Yes, in case everyone was wondering, this is still a blog with new posts. It has been quite a while, but with upcoming arrival of the baby Carnivore (or vegetarian), things have been hectic. I have still been making and eating nice meals, but now I’ll finally get a chance to tell you about one of them.

Over the past 3 or 4 months, I have seen a lot of restaurants offer cauliflower side dishes that have had some sort of dried fruit, a nut, usually pine, and some delicious vinaigrette. The key to all of this is the roasted, charred, cauliflower. Roasted cauliflower is one of my favorites, and while I usually roast them whole, it takes a while…and sometimes you just want to eat faster.

Here, I roast the cauliflower broken up in a pan, toss it with pasta, dried cranberries, toasted pine nuts, sherry vinegar, oil and goat ricotta cheese. You get a creamy texture from the cheese and a bite from everything else. Yes, this is starchy, but damn if it’s good anyway.

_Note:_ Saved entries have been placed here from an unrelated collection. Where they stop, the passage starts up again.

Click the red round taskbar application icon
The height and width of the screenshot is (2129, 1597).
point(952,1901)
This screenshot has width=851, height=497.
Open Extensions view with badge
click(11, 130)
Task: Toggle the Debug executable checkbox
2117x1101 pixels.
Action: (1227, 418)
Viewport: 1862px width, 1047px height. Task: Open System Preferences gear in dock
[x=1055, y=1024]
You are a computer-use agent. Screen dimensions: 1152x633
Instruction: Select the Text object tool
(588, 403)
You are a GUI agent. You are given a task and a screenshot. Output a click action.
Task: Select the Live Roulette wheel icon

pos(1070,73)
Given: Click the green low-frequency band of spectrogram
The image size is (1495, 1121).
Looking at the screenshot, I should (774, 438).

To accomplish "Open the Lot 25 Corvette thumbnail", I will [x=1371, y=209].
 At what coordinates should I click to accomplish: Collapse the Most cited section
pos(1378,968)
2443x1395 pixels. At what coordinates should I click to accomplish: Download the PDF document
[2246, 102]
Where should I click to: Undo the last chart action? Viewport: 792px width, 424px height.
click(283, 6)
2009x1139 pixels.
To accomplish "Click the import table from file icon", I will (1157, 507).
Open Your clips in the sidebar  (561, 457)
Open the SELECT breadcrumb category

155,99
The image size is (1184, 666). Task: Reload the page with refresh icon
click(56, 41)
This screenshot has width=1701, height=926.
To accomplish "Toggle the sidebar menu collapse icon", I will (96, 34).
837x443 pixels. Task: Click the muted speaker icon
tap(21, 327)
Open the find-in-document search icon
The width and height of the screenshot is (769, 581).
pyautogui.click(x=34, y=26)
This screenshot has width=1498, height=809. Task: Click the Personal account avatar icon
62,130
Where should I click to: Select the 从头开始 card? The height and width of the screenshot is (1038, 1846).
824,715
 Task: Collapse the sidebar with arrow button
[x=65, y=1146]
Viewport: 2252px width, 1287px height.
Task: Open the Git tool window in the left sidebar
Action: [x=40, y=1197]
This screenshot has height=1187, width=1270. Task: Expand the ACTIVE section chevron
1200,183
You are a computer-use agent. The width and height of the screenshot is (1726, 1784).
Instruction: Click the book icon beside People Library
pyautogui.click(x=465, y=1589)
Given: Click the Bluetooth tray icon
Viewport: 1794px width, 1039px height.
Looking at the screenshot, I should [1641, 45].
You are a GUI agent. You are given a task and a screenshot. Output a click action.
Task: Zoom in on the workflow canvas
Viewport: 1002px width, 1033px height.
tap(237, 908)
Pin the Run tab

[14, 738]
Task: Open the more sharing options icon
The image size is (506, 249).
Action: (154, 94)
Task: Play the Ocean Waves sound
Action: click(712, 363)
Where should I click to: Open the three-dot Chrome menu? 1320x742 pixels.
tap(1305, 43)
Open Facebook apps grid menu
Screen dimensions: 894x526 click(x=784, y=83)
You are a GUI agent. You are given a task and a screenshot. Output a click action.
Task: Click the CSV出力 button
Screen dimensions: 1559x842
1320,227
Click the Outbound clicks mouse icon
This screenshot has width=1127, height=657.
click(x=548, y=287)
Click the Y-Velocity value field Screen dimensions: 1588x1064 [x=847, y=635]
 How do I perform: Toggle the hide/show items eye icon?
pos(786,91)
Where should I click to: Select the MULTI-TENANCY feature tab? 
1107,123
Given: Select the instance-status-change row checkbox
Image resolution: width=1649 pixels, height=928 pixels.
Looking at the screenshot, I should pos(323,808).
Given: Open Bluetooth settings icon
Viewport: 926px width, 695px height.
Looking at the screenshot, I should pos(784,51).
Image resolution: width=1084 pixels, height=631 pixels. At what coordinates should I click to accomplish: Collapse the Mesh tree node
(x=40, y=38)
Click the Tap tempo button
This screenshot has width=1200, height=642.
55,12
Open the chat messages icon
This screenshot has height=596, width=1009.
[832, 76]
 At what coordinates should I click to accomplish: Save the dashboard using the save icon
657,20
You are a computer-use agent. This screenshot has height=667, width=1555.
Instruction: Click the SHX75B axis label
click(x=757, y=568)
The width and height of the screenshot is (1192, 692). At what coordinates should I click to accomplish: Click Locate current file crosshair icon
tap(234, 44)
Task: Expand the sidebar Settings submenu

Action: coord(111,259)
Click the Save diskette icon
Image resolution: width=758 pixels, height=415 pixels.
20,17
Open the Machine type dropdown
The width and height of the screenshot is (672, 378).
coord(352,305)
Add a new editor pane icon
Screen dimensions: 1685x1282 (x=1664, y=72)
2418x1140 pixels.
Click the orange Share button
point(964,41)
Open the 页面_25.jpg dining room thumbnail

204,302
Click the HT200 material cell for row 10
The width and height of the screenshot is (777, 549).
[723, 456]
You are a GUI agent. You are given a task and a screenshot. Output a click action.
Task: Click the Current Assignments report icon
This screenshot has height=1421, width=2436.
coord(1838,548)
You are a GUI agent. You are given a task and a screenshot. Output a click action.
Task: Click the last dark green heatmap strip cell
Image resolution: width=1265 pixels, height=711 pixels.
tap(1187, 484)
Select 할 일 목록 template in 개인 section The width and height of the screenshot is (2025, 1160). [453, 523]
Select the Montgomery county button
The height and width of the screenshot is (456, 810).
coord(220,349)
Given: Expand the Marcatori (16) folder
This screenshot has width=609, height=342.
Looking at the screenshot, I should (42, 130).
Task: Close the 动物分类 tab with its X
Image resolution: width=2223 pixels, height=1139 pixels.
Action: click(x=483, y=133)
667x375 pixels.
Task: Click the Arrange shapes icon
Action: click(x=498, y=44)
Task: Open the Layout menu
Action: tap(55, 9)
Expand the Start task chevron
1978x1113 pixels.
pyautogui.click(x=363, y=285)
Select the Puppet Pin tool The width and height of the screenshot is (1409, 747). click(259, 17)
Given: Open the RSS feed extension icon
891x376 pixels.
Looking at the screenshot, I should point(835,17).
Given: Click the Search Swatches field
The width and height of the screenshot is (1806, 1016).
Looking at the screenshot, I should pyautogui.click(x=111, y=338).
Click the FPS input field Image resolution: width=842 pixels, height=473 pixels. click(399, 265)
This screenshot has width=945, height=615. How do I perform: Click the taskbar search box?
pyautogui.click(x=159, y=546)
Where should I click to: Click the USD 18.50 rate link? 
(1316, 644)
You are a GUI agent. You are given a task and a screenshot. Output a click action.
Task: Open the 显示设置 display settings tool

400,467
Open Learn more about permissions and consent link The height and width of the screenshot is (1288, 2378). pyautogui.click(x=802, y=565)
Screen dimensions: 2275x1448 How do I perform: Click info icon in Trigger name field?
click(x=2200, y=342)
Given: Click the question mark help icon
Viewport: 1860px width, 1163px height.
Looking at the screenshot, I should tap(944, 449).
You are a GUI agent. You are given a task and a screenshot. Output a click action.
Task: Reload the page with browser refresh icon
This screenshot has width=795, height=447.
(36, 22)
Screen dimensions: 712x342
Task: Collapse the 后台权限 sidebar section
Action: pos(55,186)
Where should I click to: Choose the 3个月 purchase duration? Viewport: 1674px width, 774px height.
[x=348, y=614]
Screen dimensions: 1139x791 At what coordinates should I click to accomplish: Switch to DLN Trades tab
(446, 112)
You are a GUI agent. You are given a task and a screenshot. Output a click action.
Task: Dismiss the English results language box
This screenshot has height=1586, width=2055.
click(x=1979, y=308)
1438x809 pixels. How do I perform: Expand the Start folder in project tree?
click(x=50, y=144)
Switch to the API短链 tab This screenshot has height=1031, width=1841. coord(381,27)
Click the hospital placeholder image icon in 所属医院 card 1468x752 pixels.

Loosely based on Serious Eats
Serves 2

1 head cauliflower, stem removed, broken up into large florets
1 tablespoon sherry vinegar
3 tablespoons olive oil divided
1/4 cup ricotta (goat or cow)
1/4 cup pine nuts – toasted
Kosher salt and pepper
1/4 cup dried cranberries
6 oz penne or similar pasta

Heat oven to 400. Toss cauliflower with 1 tablespoon olive oil, salt and pepper and add to a lined sheet tray or oven safe pan. Shake cauliflower around every 10 minutes or so. Roast for about 20-25 minutes until browned and softened.

Meanwhile, bring salted water to boil and cook pasta. While pasta and cauliflower are cooking, mix remaining oil, vinegar, cranberries and toasted pine nuts* and a little salt and pepper.

*to toast, add to a small, dry skillet and cook on medium for about 5-7 minutes.

When pasta is cooked, reserve 1/2 cup pasta water, and drain. Add back to pot with cheese, cauliflower, vinaigrette and a little pasta water if necessary. Toss to coat and serve!